Aim of the exercise: Return every line of the records below that contains the word "dropdown", matching its case exactly.

==== Given data

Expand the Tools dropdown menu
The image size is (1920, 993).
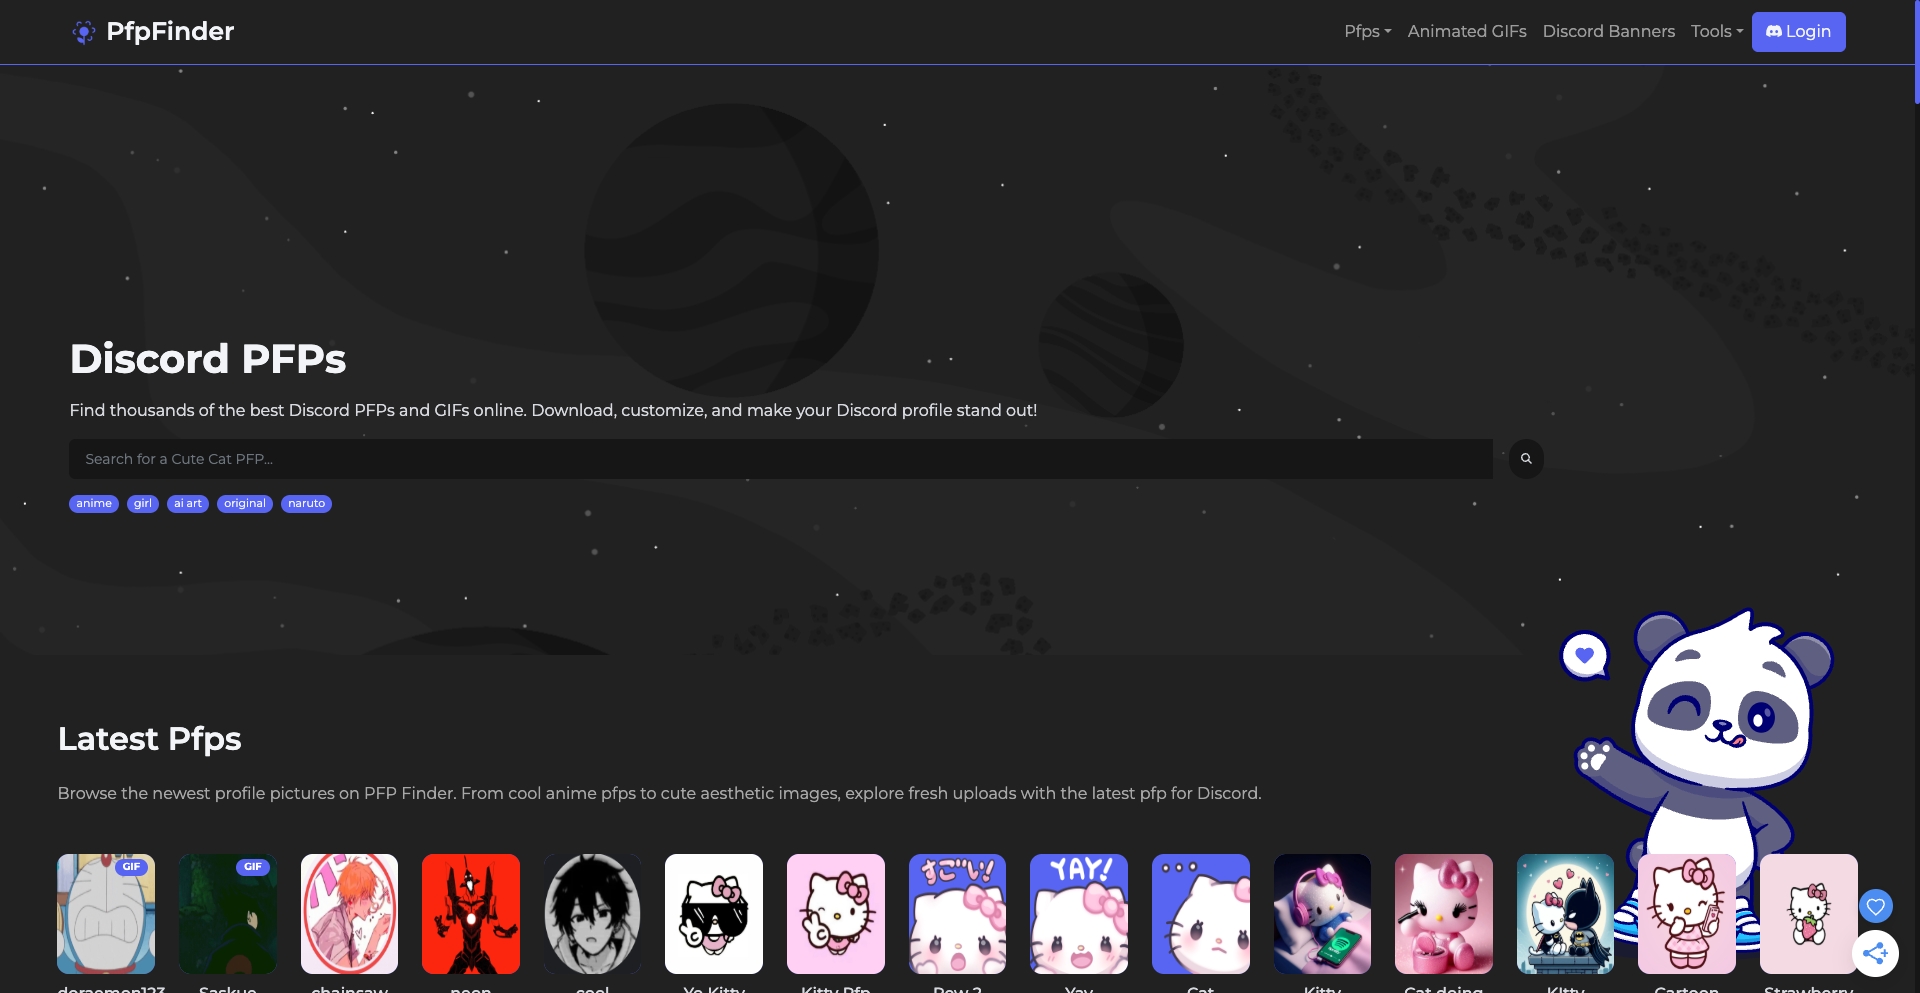point(1716,32)
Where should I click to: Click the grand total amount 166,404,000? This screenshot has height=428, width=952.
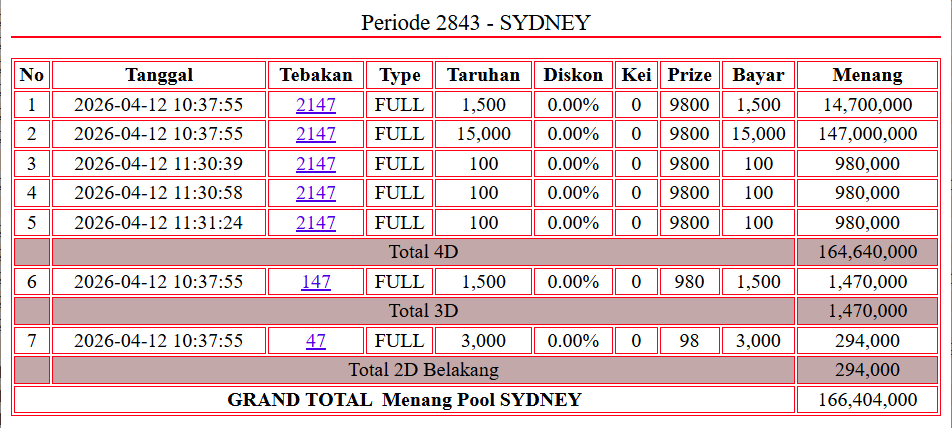[x=867, y=400]
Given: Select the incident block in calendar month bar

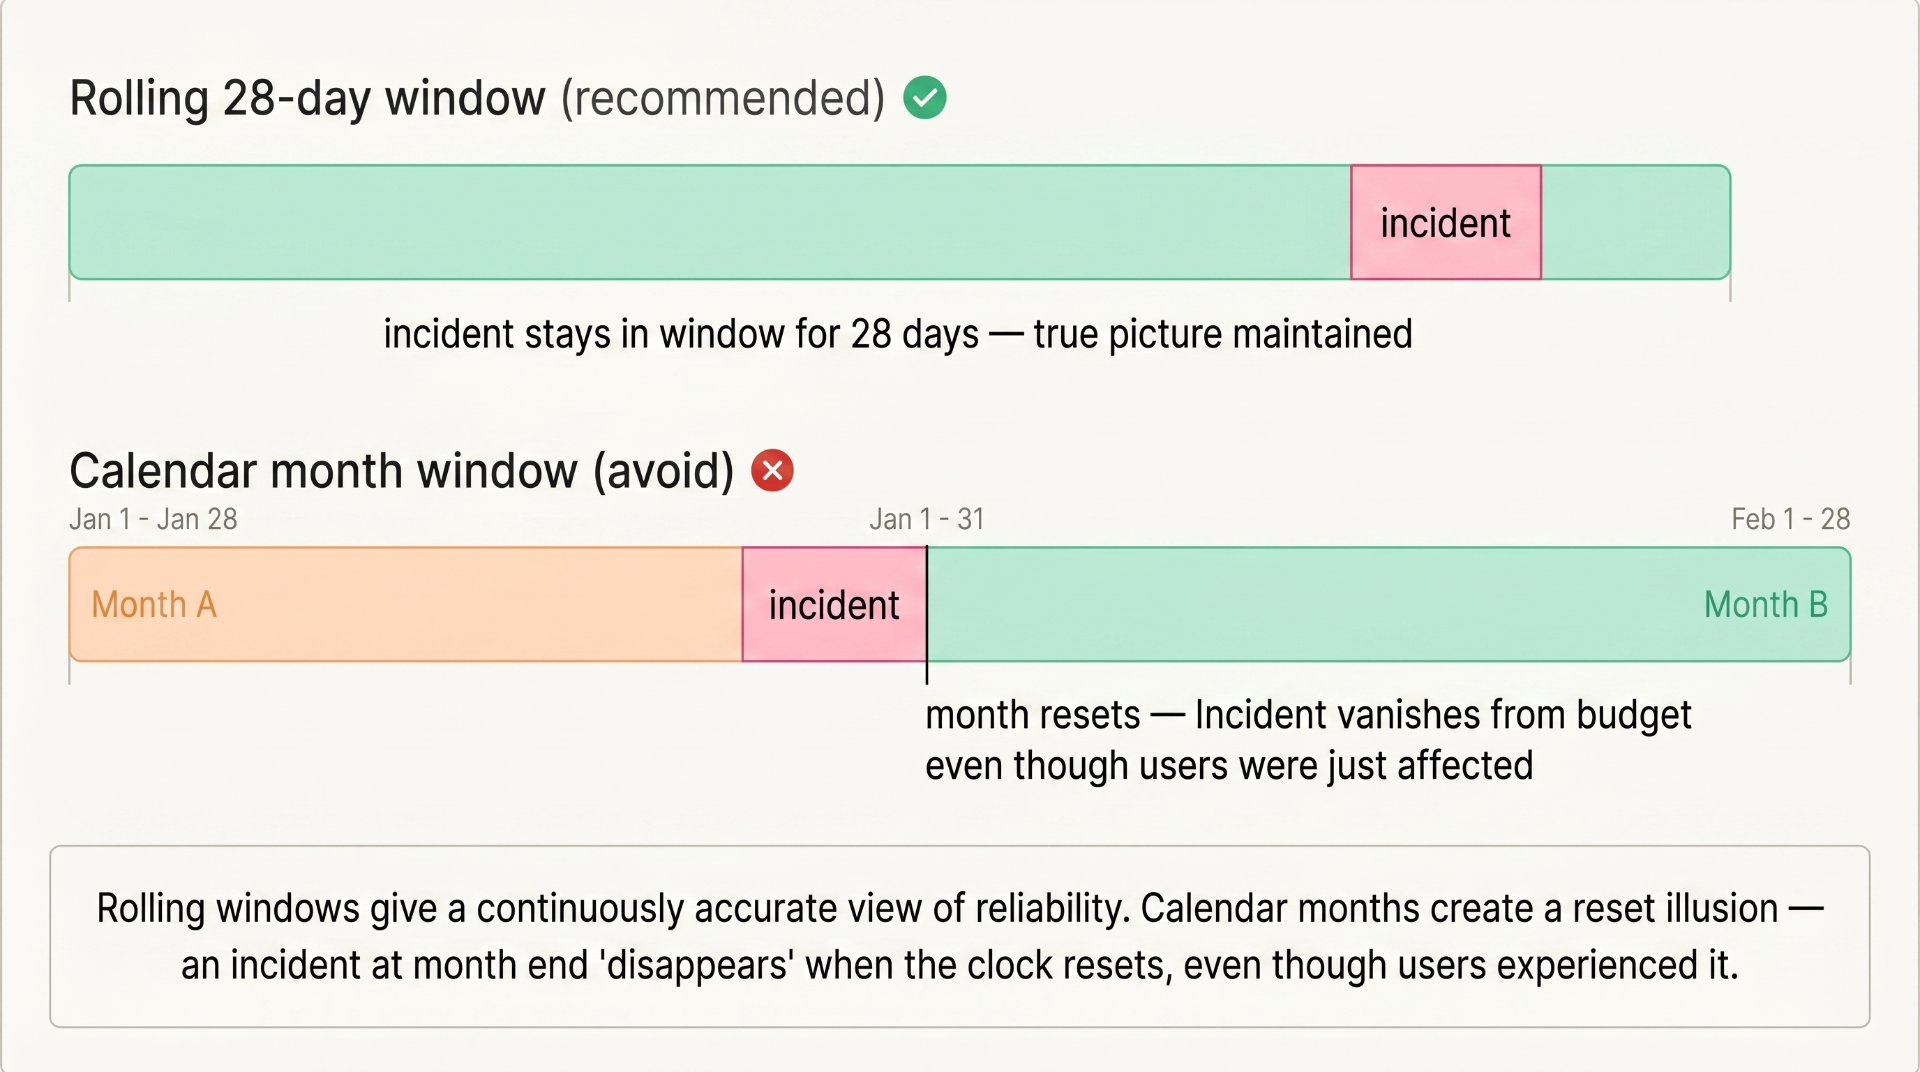Looking at the screenshot, I should (834, 604).
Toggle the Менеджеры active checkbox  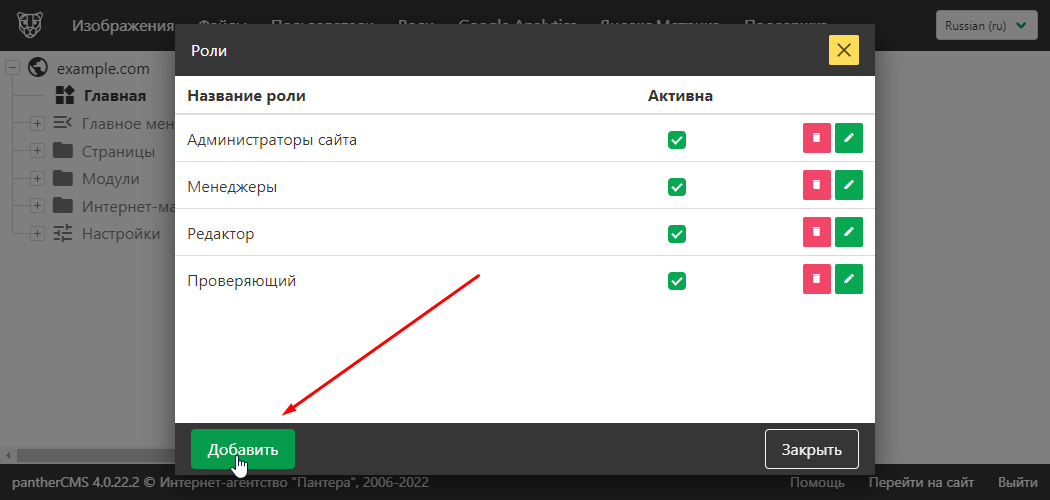[677, 187]
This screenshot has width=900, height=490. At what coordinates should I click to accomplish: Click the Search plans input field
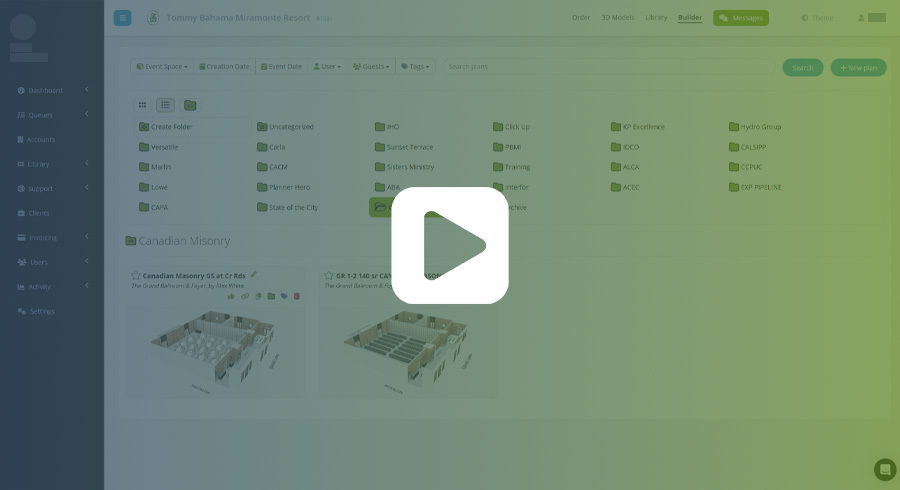pyautogui.click(x=608, y=67)
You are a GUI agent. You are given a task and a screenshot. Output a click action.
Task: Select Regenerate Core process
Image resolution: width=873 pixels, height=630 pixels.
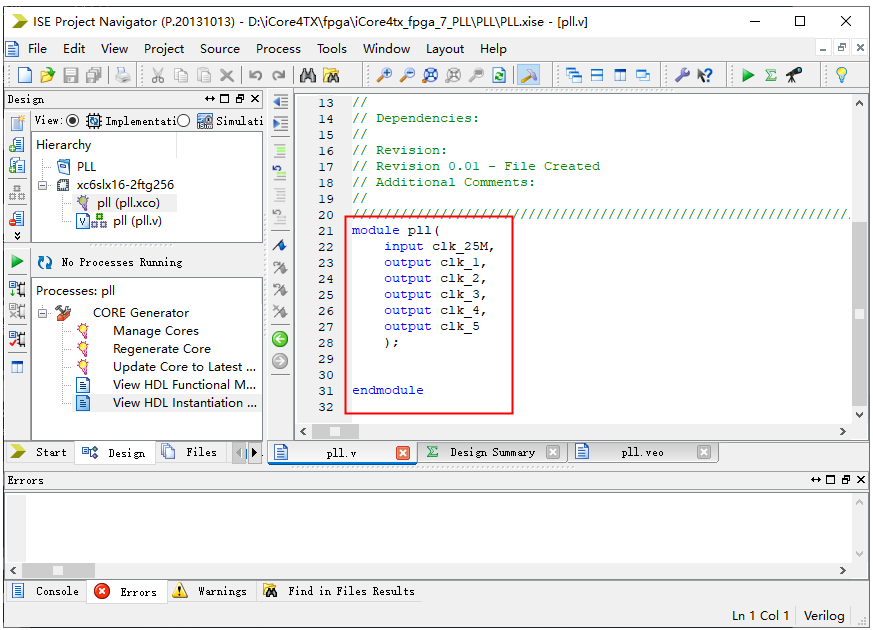161,349
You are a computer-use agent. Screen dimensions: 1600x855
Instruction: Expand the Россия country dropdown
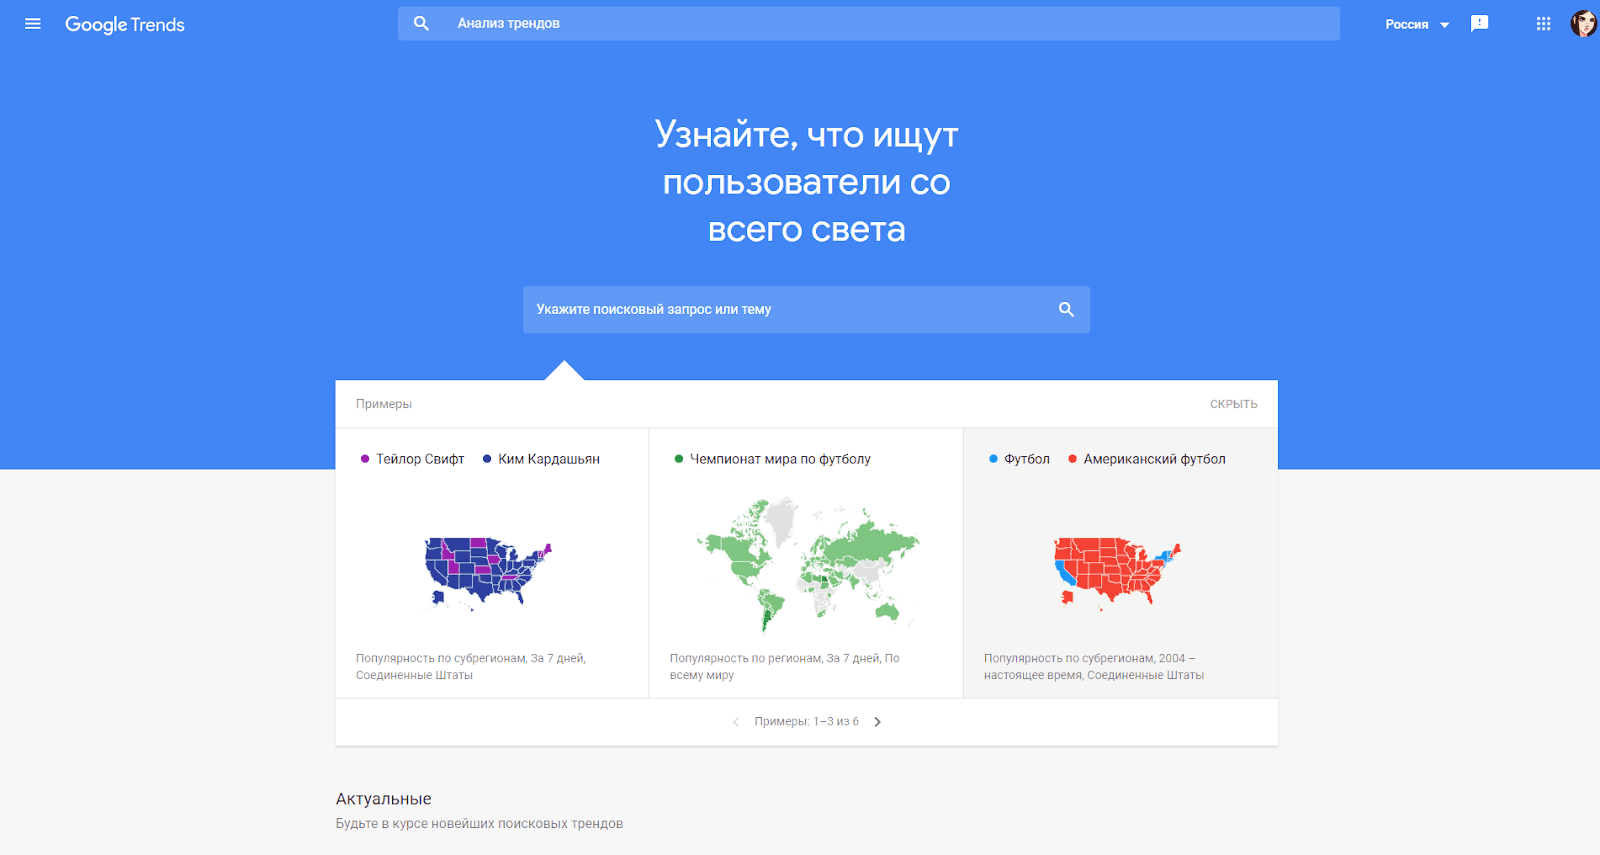(1416, 25)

========

Task output:
Expand the Tools dropdown menu
Instruction: Expand the Россия country dropdown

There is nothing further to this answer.